[Work item]
All lines in the entries below that hold "will" make up the answer.

Records from a data collection
◆ ◆ ◆ ◆

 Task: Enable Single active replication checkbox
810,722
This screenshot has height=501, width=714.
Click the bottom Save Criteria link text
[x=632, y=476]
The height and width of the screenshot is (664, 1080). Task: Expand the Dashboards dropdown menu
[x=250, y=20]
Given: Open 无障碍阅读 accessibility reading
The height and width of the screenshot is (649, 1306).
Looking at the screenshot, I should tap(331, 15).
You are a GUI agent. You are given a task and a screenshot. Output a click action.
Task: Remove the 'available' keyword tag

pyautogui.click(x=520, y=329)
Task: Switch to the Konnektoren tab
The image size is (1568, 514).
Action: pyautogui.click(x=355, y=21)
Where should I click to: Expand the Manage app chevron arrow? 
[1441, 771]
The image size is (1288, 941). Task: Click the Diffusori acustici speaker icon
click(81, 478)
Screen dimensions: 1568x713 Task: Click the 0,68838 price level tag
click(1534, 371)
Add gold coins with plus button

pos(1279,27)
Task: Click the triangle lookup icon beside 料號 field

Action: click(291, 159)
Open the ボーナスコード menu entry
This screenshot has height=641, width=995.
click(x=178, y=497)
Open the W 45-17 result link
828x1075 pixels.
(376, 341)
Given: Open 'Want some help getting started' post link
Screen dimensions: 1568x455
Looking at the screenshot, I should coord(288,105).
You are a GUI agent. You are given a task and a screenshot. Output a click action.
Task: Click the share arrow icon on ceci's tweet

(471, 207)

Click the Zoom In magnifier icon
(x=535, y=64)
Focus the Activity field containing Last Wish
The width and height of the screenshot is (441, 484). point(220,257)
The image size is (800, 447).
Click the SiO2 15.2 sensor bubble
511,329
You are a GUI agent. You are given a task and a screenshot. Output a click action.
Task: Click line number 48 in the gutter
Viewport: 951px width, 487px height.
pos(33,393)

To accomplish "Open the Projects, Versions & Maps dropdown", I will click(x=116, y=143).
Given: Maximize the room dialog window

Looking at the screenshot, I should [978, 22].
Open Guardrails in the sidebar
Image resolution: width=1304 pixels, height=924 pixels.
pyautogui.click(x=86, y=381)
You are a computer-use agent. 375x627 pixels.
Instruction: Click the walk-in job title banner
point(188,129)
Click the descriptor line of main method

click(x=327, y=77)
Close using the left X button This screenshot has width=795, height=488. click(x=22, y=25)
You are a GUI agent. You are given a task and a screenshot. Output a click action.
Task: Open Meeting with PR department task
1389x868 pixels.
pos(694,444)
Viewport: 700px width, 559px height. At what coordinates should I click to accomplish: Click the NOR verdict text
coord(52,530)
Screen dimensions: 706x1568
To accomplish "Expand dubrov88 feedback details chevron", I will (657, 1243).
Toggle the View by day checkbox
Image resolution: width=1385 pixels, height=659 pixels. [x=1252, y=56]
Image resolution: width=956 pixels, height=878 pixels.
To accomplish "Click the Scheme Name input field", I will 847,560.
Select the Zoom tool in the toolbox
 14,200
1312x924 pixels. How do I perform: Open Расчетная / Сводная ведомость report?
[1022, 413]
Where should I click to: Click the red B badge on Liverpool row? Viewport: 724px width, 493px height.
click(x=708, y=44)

◆ ◆ ◆ ◆

[Answer space]
To accomplish "Open the Projects, Versions & Maps dropdown", I will click(x=116, y=143).
To accomplish "Expand dubrov88 feedback details chevron", I will (657, 1243).
To accomplish "Click the Scheme Name input field", I will 847,560.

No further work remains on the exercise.